[Brano scelto]:
_____
Queste sono le prime pagine di un saggio sul meeting di Comunione e Liberazione compreso in una raccolta dal titolo Una sterminata domenica. Saggi sul paese che amo, appena uscita per Il Mulino (16 euro). Gli altri undici saggi parlano della copertura mediatica dell’eruzione dell’Eyjafjallajökull, degli scrittori italiani alla Fiera del Libro di Guadalajara, di Panarea, di Radio Deejay, degli Elio e le Storie Tese, di Matteo Renzi, di Luciano Moggi, delle biblioteche italiane, del cestista Bob Morse e della TV degli anni Ottanta.


Da quanti anni non entravo in un posto in cui tutti credono in Dio?

Più di un quarto di secolo fa ho smesso di andare a catechismo, dall’atroce suor Romana e dall’adorabile don Stefano, e ho anche smesso di andare in chiesa, dove mia madre mi scortava con simulata convinzione una o due domeniche al mese. Nessuna crisi improvvisa. Qualcuno ricorda, se non proprio il giorno, il periodo della sua vita in cui ha smesso di credere in Dio, la folgorazione al contrario. Io non ricordo di averci mai creduto. Andavo dove mi dicevano di andare, facevo quello che facevano tutti i miei compagni di scuola, non davo nessuna importanza alla cosa. E come me quasi tutti gli altri. Più che non credere, non ci ponevamo seriamente il problema: c’era la breve tortura del catechismo, il venerdì pomeriggio, c’era la chiesa, la domenica mattina, ma l’uno e l’altra erano pieni di atei che non trovavano nessuna contraddizione tra il loro ateismo e la dottrina, o la messa. Così è probabile che il meeting di Comunione e Liberazione a Rimini sia stato, dopotutto, il primo e unico luogo da me visitato in cui tutti, nessuno escluso, credevano in Dio.
_____
[Dati disponibili]:
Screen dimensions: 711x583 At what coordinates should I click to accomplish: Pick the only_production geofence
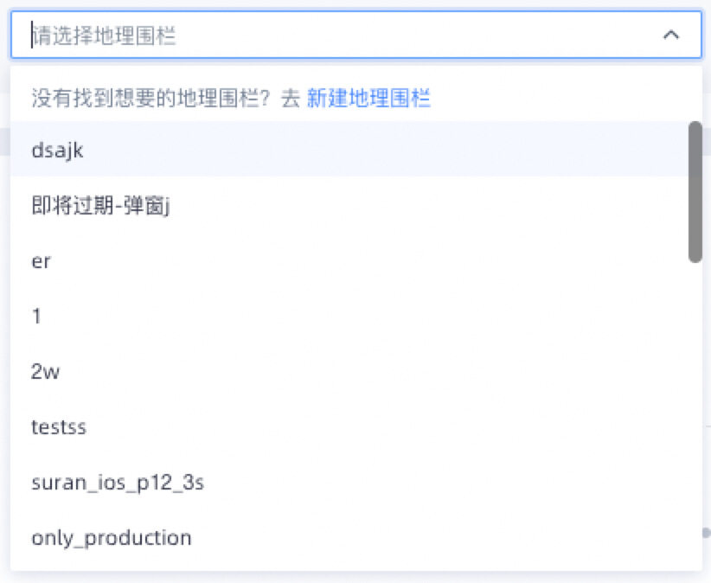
_____
[Attività proposte]:
1) Nel brano sul meeting di Comunione e Liberazione, in quale giorno e in quale momento della giornata si teneva il catechismo?
2) Riprenda il brano sul meeting di Comunione e Liberazione dal punto in cui si interrompe.
Per svolgere l'esercizio non occorre servirsi dei dati.

[Risposte]:
1) Il venerdì pomeriggio.

2)
Questa unanimità – specie se uno non è tra gli unanimi – si avverte.

Il meeting di CL dura una settimana, l’ultima di agosto, ma se dipendesse dalla dedizione di chi lo organizza potrebbe durarne cinquantadue. In albergo faccio colazione insieme a due dei cuochi del ristorante trentino, uno dei cinque o sei ristoranti regionali (CL Trentino, CL Sardegna, eccetera) che si possono trovare al meeting. Lavorano dalle otto del mattino a mezzanotte, gratis, e lavorare significa svegliarsi alle sei e mezza, essere al palasport alle otto in punto, aiutare a scaricare le casse di carne verdura frutta che sono arrivate direttamente dal Trentino – «solo prodotti freschi, solo prodotti nostri» – e cominciare a cucinare, e cucinare tutto il giorno per centinaia di persone, e smettere soltanto dopo cena, a stand-ristorante chiuso, perché i cuochi devono anche aiutare a rimettere tutto a posto. Cioè, non devono, tecnicamente, nessuno qui deve fare qualcosa, tecnicamente: ma lo fanno.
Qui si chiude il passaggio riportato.